Tuesday, February 4, 2014

Jason goes to Noir City--Day 8

It's all over now but the writing. And after all that noir I just had to escape to a neutral city, so I'm writing this from Switzerland.

Last Friday was the highlight of the festival, so let's jump right in.

THE BLACK VAMPIRE (El Vampiro Negro) (1953): The Argentinian remake of Fritz Lang's M. Who knew that even existed? Not me. What can I say, other than confessing I've never actually seen M, which is famous for Peter Lorre playing cinema's first serial killer. In the Argentinian version, the role is given to Nathán Pinzón, who (according to the program notes) was a popular comedic actor (interestingly enough, according to IMDb, so was Peter Lorre before starring in M.) Olga Zubarry stars as a cabaret performer who witnesses something from her dressing room, and gets caught up in the whole investigation (she also has a young daughter she's obviously intent on protecting.) A great movie, and now I'm kicking myself once again for having never seen the original. I need to see it...then watch this one again...then see the 1951 remake set in Los Angeles....

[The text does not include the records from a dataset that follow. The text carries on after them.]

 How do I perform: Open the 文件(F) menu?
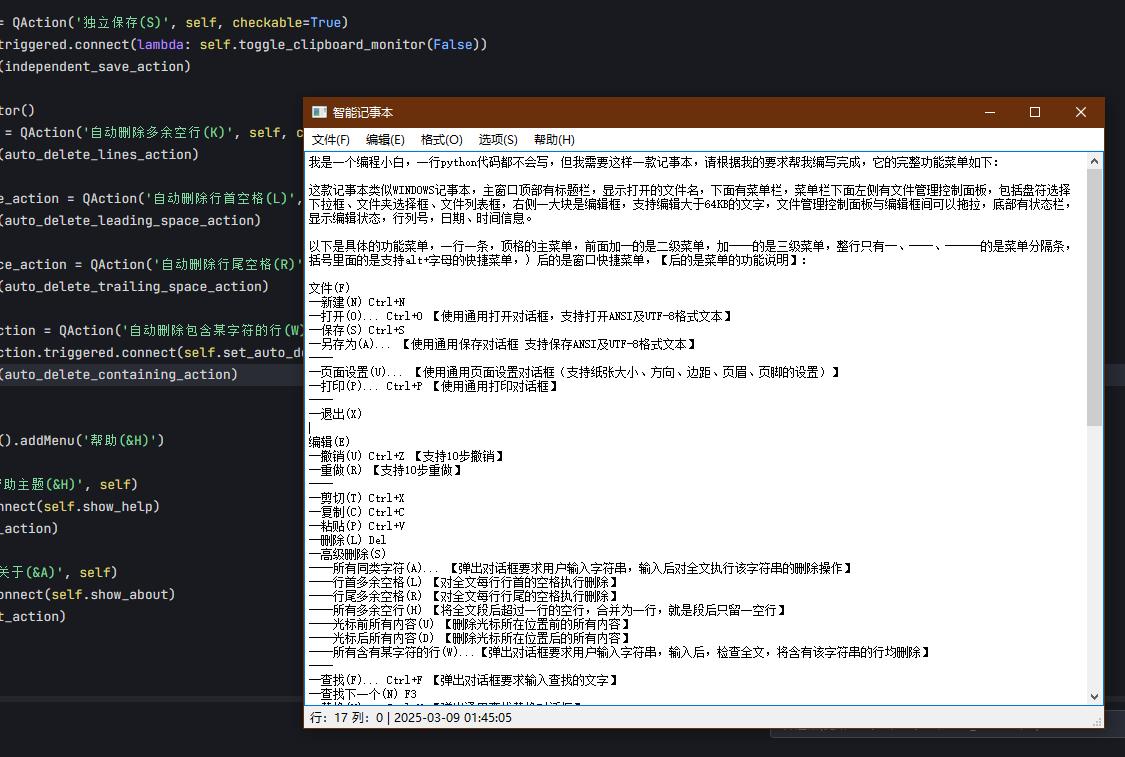pos(330,140)
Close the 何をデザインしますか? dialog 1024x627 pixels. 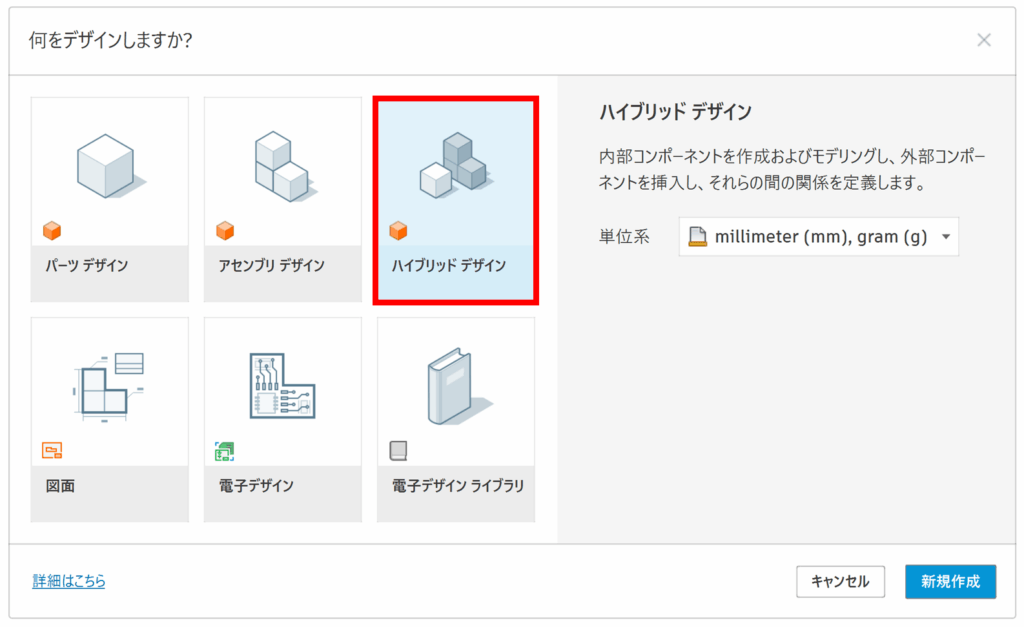click(x=984, y=40)
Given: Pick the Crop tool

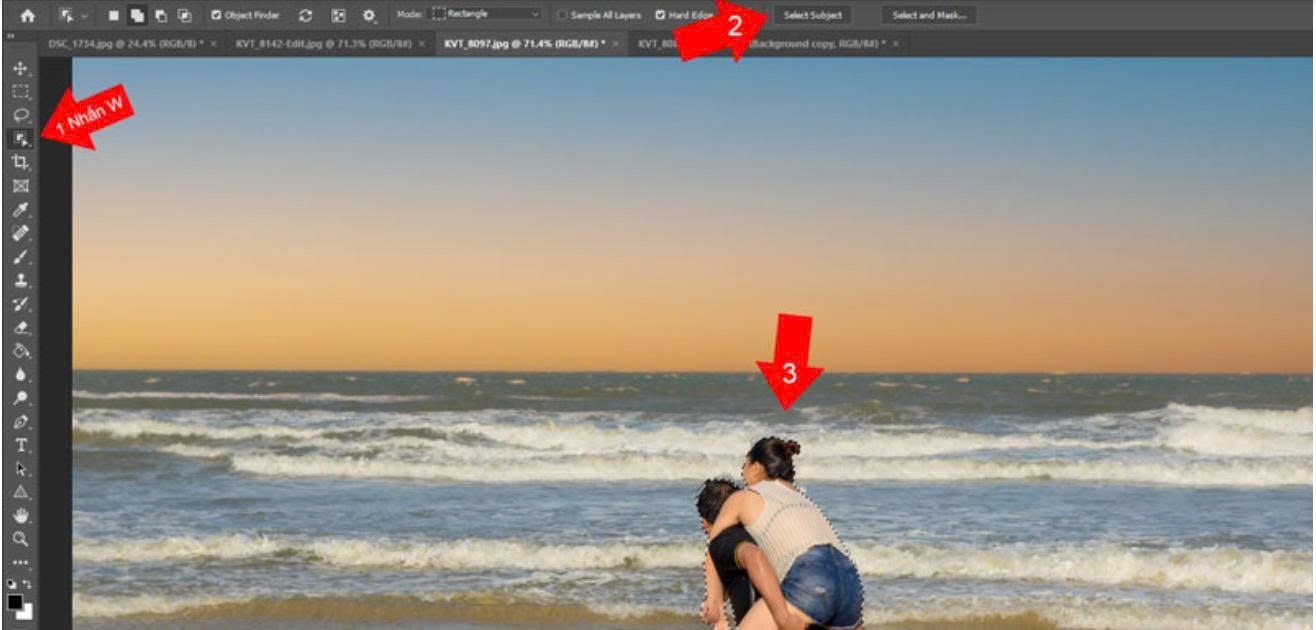Looking at the screenshot, I should click(x=20, y=162).
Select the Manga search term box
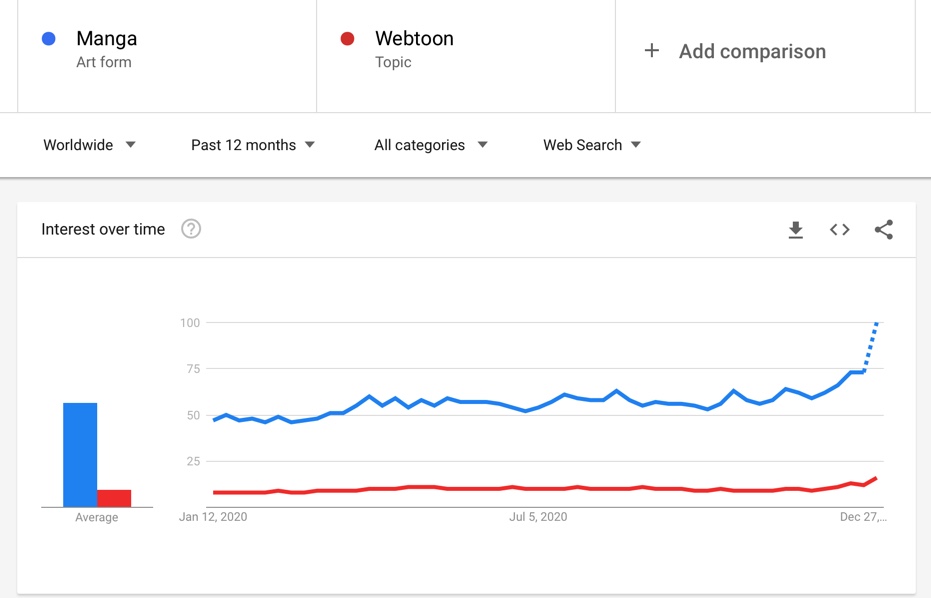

WAGES OF FEAR (1953): And then my highlight of the festival, a movie that speaks directly to my work in risk management, H. G. Clouzot's WAGES OF FEAR, shown in it's full, unedited running time. In a small South American village people from all over the world gather to...well, if not exactly get a new start at life, at least lay low until some opportunity presents itself. The movie takes its time at first--we get to meet the characters there, see them interact, understand their dynamic. More importantly, we get to understand the big American oil company that controls the area (apparently a lot of that was cut out in other versions--"Southern Oil" was just too close to Standard Oil, but honestly I can't see how you make the movie any other way.) While they are a major employer, they don't care too much for worker safety. And when an oil field blows up and catches fire, the plan is to demolish the whole thing--collapse it in on itself with nitroglycerin. The complication is that they need to transport all that nitroglycerin via truck over treacherous roads. An errant bump could set the whole thing off, and they have to drive over washboard, up winding mountain roads, through jungle, etc. And that's the setup to what is arguably the most suspenseful film ever made. I can tell you, just watching it I feel like I've been put through the wringer (that is, after I was just angry at the company for ignoring basic safety and risk management work. I guess it was a different time and different place.)